Morr Music/Indigo (VÖ: 07.09.18)

Nicht mal ein Jahr ist es her, dass Spirit Fest ein akustisch geprägtes Debüt von zuweilen immenser Tiefenwirkung vorgelegt haben. Mit dem fragilen Zauber von Stücken wie „Rain Rain“ und „To The Moon“ wob einen das Projekt um Markus Acher und das japanische Duo Tenniscoats da in eine irre schöne Melancholie ein, die den eher verspielt-verspulten Charakter des Albums überstrahlte.

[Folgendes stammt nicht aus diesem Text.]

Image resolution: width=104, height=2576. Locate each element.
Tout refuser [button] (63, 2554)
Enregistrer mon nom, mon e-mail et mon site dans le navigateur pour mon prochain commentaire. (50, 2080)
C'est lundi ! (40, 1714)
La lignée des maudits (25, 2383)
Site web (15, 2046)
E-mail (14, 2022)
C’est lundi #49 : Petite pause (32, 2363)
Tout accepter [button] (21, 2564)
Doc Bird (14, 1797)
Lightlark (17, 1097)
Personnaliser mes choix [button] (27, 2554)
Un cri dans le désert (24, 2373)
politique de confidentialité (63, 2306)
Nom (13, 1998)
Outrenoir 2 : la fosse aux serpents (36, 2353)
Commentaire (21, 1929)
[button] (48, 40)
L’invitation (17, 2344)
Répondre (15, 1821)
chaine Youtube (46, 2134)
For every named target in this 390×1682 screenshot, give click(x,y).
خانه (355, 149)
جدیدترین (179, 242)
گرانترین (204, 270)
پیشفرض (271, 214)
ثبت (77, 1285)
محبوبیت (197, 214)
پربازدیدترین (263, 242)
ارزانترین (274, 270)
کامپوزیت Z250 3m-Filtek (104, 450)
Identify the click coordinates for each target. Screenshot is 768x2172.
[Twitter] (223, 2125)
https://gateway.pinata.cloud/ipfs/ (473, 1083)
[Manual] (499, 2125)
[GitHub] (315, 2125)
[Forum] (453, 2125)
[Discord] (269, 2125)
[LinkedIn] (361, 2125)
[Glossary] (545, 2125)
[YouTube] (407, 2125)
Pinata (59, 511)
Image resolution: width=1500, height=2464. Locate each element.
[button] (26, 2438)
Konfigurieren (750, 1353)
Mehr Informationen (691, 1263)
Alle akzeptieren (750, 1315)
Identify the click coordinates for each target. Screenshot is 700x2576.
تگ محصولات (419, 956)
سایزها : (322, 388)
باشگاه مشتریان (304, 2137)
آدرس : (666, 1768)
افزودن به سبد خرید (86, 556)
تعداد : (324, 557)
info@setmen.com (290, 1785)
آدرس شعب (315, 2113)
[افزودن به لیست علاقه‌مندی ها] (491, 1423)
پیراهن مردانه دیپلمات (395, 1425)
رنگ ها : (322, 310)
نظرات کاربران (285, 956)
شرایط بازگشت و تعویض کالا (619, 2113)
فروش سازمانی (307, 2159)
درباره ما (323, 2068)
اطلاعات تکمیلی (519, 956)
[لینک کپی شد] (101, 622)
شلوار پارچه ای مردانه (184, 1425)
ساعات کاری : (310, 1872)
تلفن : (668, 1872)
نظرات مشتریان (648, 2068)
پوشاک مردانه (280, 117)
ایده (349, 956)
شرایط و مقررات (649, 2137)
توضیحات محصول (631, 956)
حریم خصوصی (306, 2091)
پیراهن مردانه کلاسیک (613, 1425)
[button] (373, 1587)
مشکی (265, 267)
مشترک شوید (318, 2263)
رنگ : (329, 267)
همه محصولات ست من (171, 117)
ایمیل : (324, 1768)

Auf ANOHITO sieht das nun anders aus. Zwar steht auch hier mit dem feinteilig zum Schweben gebrachten Titelsong ein Stück am Anfang, das mit ähnlich umwerfender Melancholie überzeugt – die restlichen sechs zeichnen sich allerdings durch skizzenhaften Stil aus. Das ist, etwa in Form eines lustig kreiselnden Grooves („Fête De Départ“), avantgardistisch verwehter Klöppeleien („Ueno The Future“) oder einer windschiefen Banjo-Ballade („Look At The Colors“) nicht ohne Charme – die berückende Wirkung der Debüt-Stücke vermisst man am Ende dann aber doch etwas.